**EXERCISE REQUIREMENTS:**
- a) In the C++ optimization thread, which C/C++ optimization setting is used?
- b) List each item of the test environment described in the C++ optimization thread, along with its stated value.
- c) According to the C++ optimization thread, why does class B use the std::chrono library and include a function named "print_construction_time"?

Compiler optimization in C++

Asked 25/2, 2020 at 2:6 Answered 9/10, 2024 at 9:18

c++optimization runtime compiler-optimization

I am trying to implement two classes A and B which contain data stored in std::unique_ptr container, and A could transform to B with some calculation. The class A and class B are shown as below. The input parameter of constructor in class B is designed passing a object A. In order to measure the run-time performance, I use std::chrono library, and add a function "print_construction_time" in class B to show construction time.

CPU: Intel® Core™ i7-6700HQ 2.6GHz

RAM: 16GB

OS: Windows 10 1909

IDE: Microsoft Visual Studio Community 2019 Version 16.4.4

c/c++ optimization setting: Maximum Optimization (Favor Speed) (/O2)

class A
{
public:
    A(int input_size, int input_value)              //  constructor
    {
        this->data = std::make_unique<int[]>(input_size);
        this->size = input_size;
        for (int loop_number = 0; loop_number < size; loop_number++) {
            data[loop_number] = input_value;
        }
    }
    std::unique_ptr<int[]> get_data()
    {
        //  deep copy
        auto return_data = std::make_unique<int[]>(size);
        for (int loop_number = 0; loop_number < size; loop_number++) {
            return_data[loop_number] = data[loop_number];
        }
        return return_data;
    }
    int get_size()
    {
        return this->size;
    }
private:
    int size;
    std::unique_ptr<int[]> data;
};

class B
{
public:
    B(A &input_object)                              //  constructor
    {
        this->size = input_object.get_size();
        this->data = std::make_unique<int[]>(this->size);
        this->start = std::chrono::high_resolution_clock::now();
        //  version 1
        for (int loop_number = 0; loop_number < input_object.get_size(); loop_number++) {
            this->data[loop_number] = transform_from_A(input_object.get_data()[loop_number]);
        }
        this->stop = std::chrono::high_resolution_clock::now();  //  for execution time measurement
    }
    std::unique_ptr<int[]> get_data()
    {
        //  deep copy
        auto return_data = std::make_unique<int[]>(size);
        for (int loop_number = 0; loop_number < size; loop_number++) {
            return_data[loop_number] = data[loop_number];
        }
        return return_data;
    }
    void print_construction_time()
    {
        auto duration = std::chrono::duration_cast<std::chrono::microseconds>(stop - start);
        std::cout << "Duration: " << duration.count() << "microseconds" << std::endl;
    }
private:
    int size;
    std::unique_ptr<int[]> data;
    std::chrono::time_point<std::chrono::steady_clock> start, stop;
    int transform_from_A(int input_value)
    {
        return input_value + 1; // For example
    }
};

The main function is here.

int main()

**Rows from a dataset:**
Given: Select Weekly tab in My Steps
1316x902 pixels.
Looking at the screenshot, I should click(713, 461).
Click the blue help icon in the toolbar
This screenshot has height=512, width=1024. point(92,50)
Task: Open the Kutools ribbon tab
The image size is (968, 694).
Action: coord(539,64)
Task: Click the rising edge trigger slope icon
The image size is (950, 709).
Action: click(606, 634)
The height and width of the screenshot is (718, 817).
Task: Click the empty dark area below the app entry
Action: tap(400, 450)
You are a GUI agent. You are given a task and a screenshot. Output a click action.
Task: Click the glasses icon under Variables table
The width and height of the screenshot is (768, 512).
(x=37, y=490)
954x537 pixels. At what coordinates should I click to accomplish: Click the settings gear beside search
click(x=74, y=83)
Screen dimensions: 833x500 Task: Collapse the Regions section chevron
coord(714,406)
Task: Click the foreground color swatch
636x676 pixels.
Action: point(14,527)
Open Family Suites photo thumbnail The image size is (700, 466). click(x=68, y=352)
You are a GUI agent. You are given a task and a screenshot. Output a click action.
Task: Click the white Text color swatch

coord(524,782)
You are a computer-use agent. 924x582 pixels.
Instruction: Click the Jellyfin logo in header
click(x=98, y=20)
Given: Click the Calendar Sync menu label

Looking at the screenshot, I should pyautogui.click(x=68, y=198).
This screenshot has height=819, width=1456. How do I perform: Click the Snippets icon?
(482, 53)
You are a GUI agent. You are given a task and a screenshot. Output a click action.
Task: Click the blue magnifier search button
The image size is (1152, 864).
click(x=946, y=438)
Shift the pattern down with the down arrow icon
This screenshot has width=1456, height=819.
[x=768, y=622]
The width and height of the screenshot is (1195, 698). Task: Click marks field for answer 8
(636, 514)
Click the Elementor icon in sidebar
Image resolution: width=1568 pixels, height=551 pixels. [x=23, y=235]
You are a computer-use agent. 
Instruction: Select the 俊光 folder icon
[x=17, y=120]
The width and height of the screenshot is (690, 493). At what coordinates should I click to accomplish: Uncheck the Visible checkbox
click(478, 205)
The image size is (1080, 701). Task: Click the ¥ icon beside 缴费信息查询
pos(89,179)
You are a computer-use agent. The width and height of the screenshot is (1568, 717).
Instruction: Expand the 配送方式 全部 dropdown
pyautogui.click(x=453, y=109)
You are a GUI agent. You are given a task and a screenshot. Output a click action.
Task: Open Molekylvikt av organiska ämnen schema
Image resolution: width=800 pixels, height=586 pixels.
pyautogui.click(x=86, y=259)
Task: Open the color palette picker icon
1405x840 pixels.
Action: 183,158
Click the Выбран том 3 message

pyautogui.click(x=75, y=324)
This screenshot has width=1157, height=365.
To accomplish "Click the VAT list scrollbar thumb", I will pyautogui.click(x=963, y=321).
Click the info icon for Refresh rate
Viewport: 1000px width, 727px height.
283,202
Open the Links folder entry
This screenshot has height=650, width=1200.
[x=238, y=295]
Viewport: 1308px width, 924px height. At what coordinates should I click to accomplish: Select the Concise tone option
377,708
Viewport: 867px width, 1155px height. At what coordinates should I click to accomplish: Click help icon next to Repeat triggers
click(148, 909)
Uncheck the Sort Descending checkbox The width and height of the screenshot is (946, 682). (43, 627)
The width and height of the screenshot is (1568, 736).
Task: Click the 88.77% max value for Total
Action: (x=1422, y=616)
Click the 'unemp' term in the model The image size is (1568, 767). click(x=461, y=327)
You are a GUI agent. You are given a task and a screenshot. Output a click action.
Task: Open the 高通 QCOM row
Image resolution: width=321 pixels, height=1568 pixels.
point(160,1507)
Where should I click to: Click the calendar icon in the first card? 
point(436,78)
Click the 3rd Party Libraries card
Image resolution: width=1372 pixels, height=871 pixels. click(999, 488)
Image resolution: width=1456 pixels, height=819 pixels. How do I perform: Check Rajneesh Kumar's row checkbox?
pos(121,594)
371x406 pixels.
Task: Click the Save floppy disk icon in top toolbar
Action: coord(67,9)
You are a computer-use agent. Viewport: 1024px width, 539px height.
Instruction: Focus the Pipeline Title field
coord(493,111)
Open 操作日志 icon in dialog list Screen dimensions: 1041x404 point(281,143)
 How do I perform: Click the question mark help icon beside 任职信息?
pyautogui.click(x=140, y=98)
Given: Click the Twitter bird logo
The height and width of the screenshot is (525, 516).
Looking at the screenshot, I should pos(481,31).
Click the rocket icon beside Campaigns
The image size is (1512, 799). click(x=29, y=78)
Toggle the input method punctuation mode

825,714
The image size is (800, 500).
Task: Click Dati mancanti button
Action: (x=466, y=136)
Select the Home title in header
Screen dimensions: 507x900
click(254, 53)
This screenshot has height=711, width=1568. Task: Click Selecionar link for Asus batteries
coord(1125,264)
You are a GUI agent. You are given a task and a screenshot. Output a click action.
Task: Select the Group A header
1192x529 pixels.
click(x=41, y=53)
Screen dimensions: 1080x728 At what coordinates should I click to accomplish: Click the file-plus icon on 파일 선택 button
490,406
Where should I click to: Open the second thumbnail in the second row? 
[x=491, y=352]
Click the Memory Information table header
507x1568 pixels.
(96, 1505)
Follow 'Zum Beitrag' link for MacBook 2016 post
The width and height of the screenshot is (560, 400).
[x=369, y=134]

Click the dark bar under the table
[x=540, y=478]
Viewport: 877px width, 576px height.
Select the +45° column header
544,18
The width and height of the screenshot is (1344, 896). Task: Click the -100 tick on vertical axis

**RESPONSES TO THE TASKS:**
- a) Maximum Optimization (Favor Speed) (/O2)

- b)
CPU: Intel® Core™ i7-6700HQ 2.6GHz
RAM: 16GB
OS: Windows 10 1909
IDE: Microsoft Visual Studio Community 2019 Version 16.4.4
C/C++ optimization setting: Maximum Optimization (Favor Speed) (/O2)

- c) The asker wants to measure run-time performance. std::chrono records the start and stop times around the transformation loop in B's constructor, and "print_construction_time" shows how long that construction took.